* **Records supplied**

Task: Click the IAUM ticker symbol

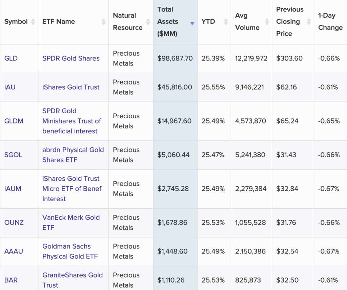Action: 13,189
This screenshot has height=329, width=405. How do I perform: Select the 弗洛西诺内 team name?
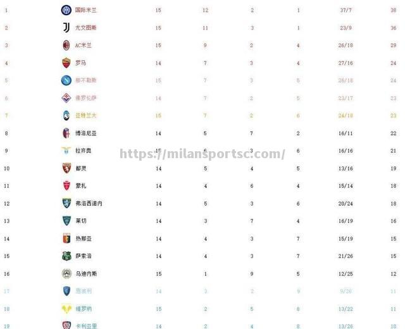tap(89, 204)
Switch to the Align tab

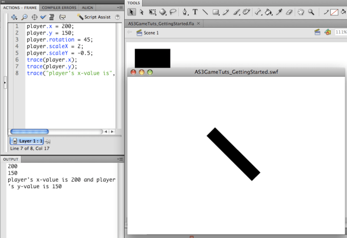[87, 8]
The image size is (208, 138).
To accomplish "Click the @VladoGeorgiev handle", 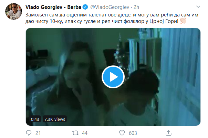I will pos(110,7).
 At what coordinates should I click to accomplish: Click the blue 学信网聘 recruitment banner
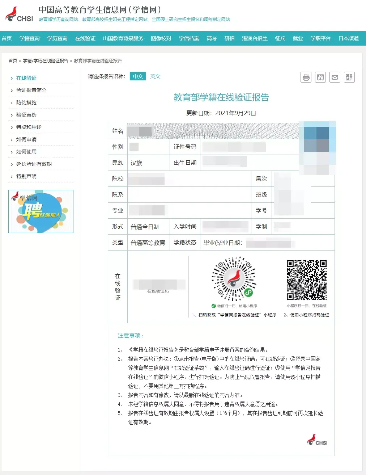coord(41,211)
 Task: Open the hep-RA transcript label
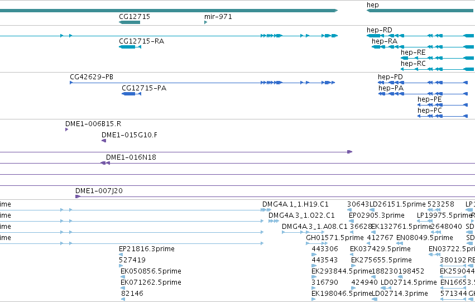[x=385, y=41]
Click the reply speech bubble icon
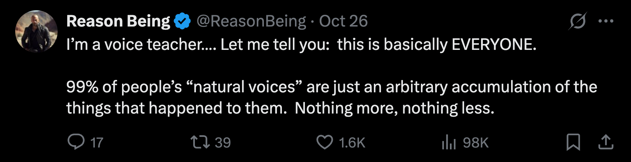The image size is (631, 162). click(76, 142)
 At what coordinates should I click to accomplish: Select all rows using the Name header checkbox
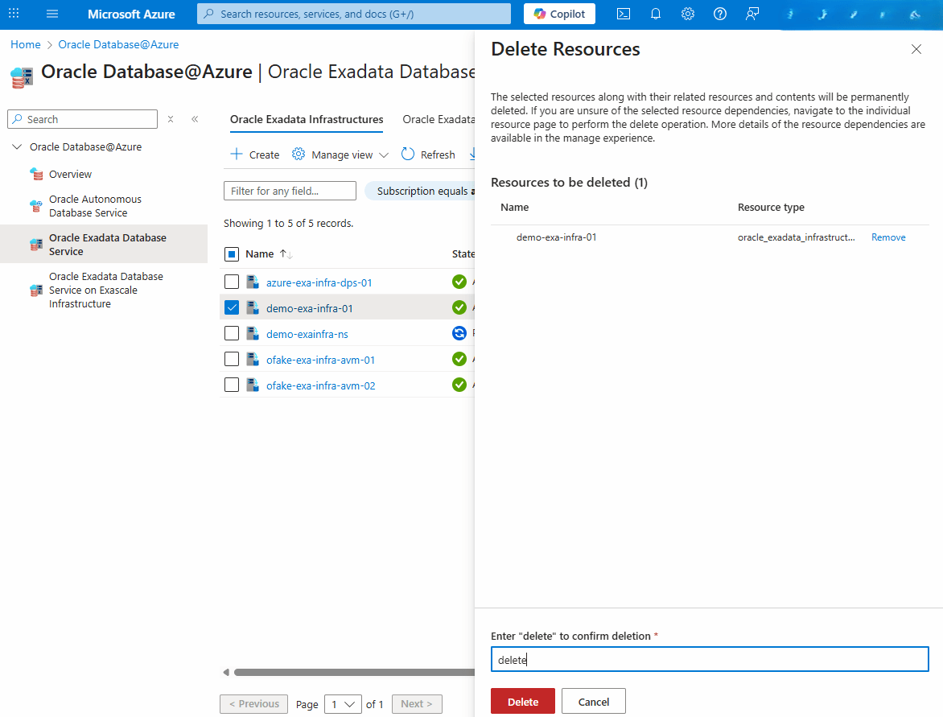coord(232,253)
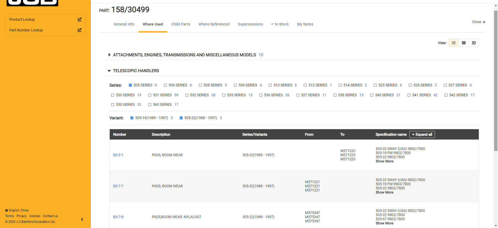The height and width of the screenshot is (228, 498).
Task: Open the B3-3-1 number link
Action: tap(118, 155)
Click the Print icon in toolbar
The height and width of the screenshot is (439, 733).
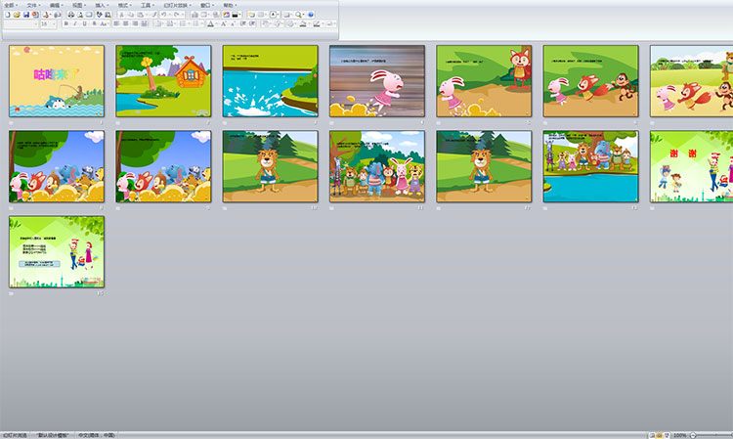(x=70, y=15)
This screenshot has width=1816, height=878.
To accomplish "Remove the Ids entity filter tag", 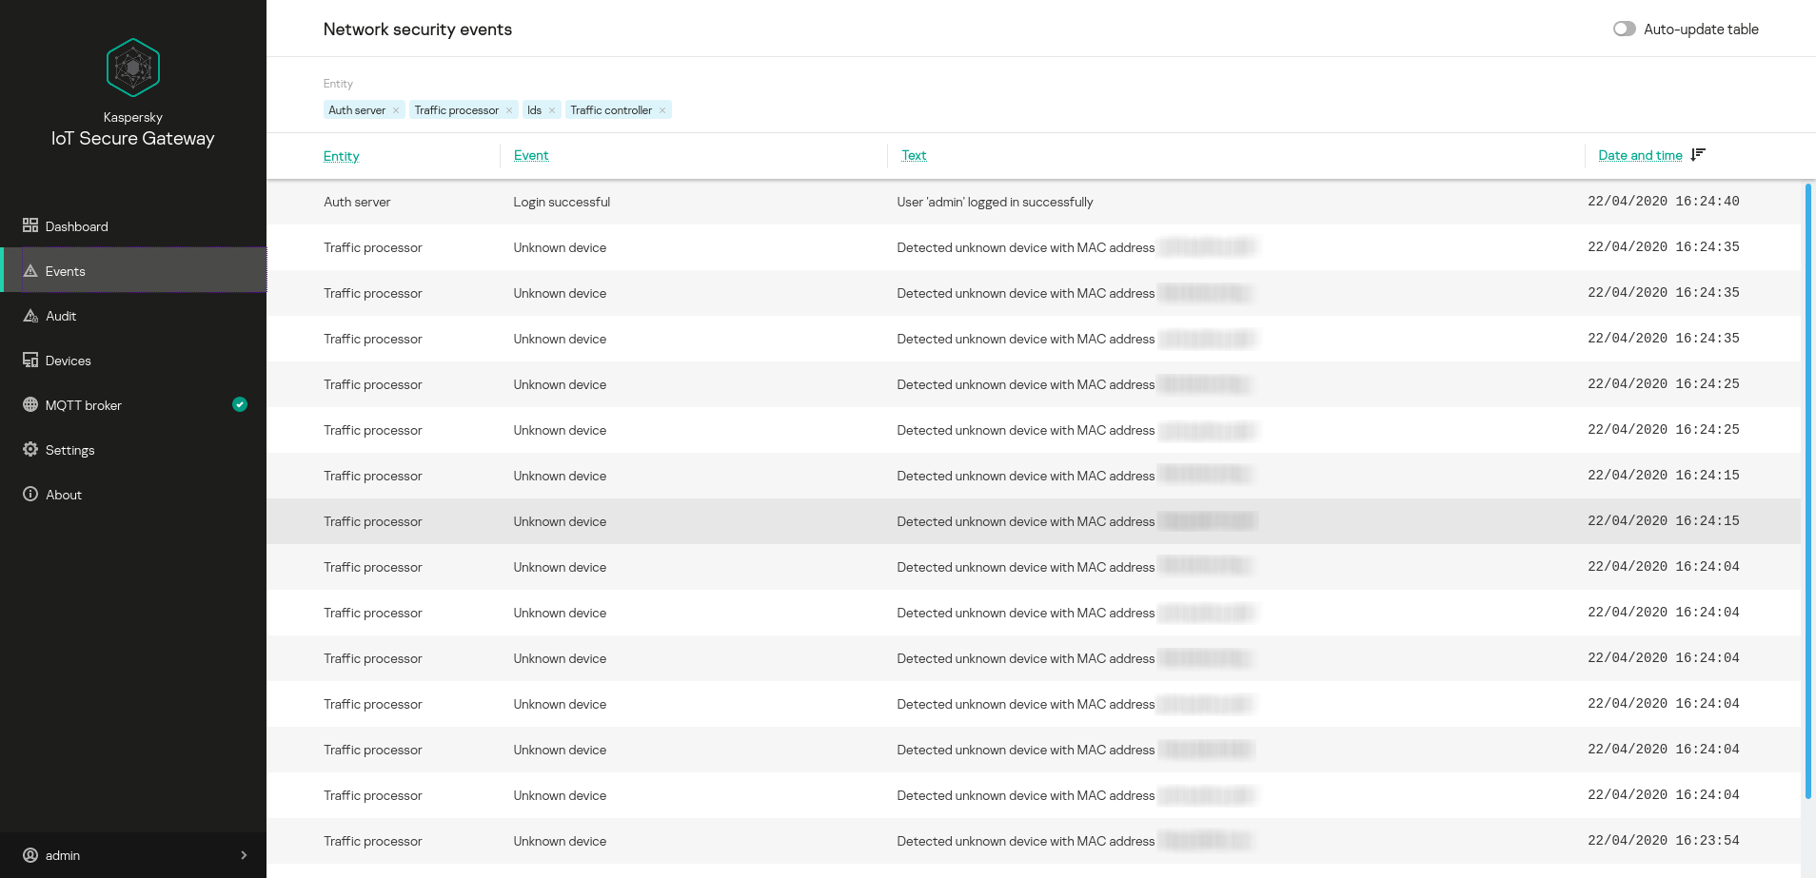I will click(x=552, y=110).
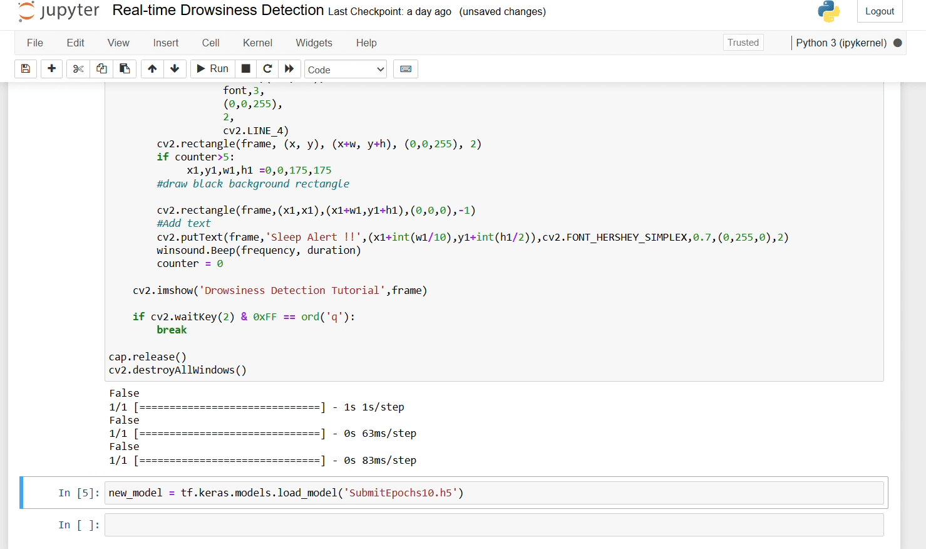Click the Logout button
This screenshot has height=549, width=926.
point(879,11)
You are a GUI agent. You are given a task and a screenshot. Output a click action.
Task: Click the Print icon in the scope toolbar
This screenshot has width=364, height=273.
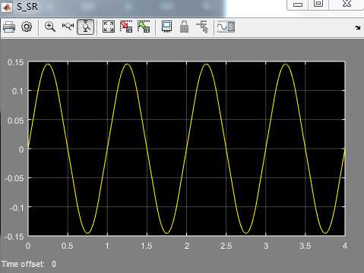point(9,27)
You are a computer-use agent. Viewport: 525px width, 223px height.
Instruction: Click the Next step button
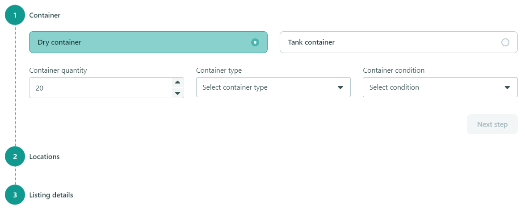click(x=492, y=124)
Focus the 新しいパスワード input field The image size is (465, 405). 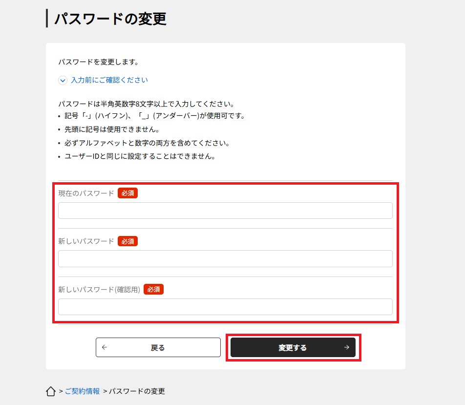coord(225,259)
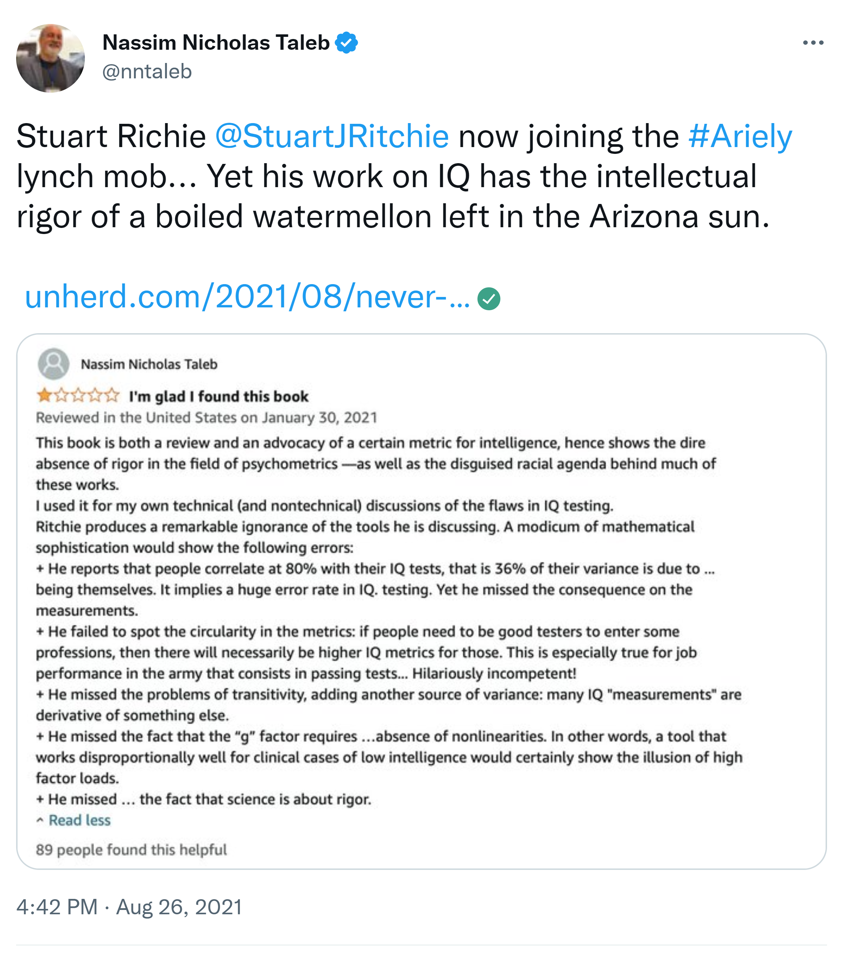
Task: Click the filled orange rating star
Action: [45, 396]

* **Work to be completed**
All lines in the records above with "toolbar" need to be found and copied.

* **Result below**
Click the Print icon in toolbar
Task: Click the Print icon in the scope toolbar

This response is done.